→ **TEXT BLOCK**:
▼
Message: Posted by: Nikodemus (Jul 15, 2020 03:50AM)
Thanks for the responses.

Okiya - I don't think that really solves the problem I wasn't really talking about the [b] number [/b] of cards in the deck. I meant [b] which [/b] cards are in the deck.
Suppose the spectator chooses Ace of Spades (from a red deck) in the first phase, and the back magically changes from red to blue.
Then they get the Queen of Hearts in the second phase. And the blue card magically changes from AS to QH. According to the plot there is only one QH in the deck and its back is now blue.
At the end of the effect that blue card is removed. So there should be no QH in the deck at all.
If you do another effect with the same deck [b] for the same group [/b] someone may spot that QH. They could even select it when you do another pick-a-card effect
Message: Posted by: Nikodemus (Jul 28, 2020 08:36AM)
I guess this video of ED OSCHMANN at the Magic Castle answers my question -


Ed performs YOURS TRULY, his version of Chicago Opener. At the end, he puts the red-backed AH in his pocket.
According to the plot, cards have changed their back and/or value, but no new card has magically appeared from nowhere. So logically the deck should no longer have an AH.

He then performs two more effects. Both require cards to be selected by spectators. These are taken from the middle of the deck. Whereas the AH is (I believe) safely near the top.

Then he performs COIN MATRIX. This is about 12 minutes after Yours Truly, with a couple of other effects in the meantime. One of the four cards happens to be the AH. This was exactly the kind of situation I was thinking about. But nobody seems to notice or care. They have already forgotten. But I think it would have been strange if the AH got selected for the very next trick.
Message: Posted by: tltq (Aug 1, 2020 02:31PM)
Try this. Change the color of the back of the card.

Let's say the odd-backed is the jack of clubs and it is a red back. After you force the second selection, control it to the bottom of the deck. After the face of the odd-backed card is shown to match the second selection, leave it face up on the table. Place the deck face up on top of it. Say, "I want to do some more tricks but I need to get the deck back to the original condition. I got an idea."

Pick up the deck. Switch the odd-backed card for the card above it by way of the Glide. Place the blue-backed card face-up on the table.
▲
→ **GIVEN MATERIAL**:
▼
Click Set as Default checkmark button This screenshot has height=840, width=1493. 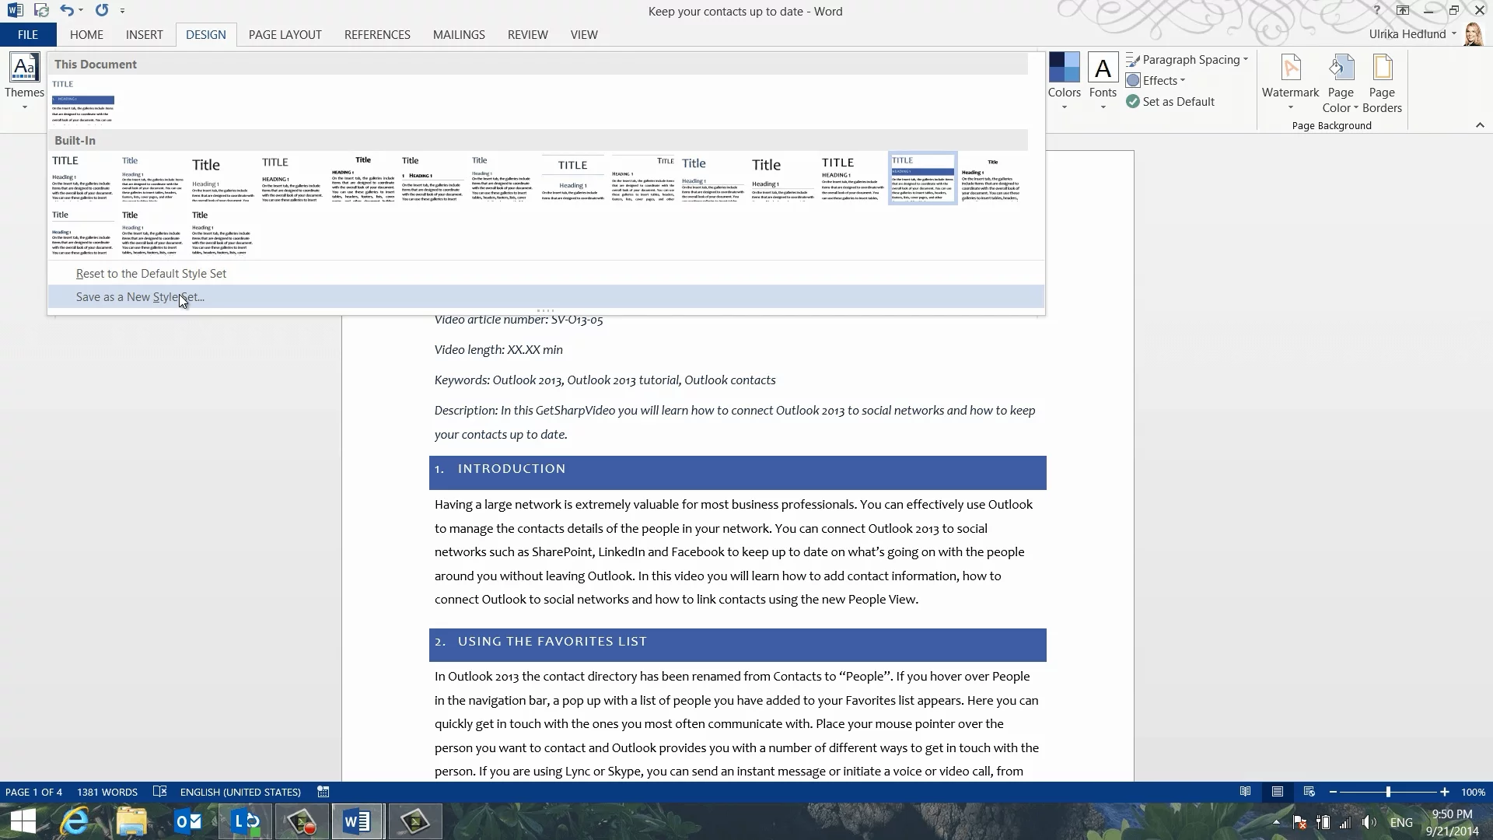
▲
→ **TASK**:
Put this sentence from the magic forum thread into Spanish: "At the end of the effect that blue card is removed." The lines have nothing to do with the magic forum thread.

→ **WRITTEN RESPONSE**:
Al final del efecto, esa carta azul se retira.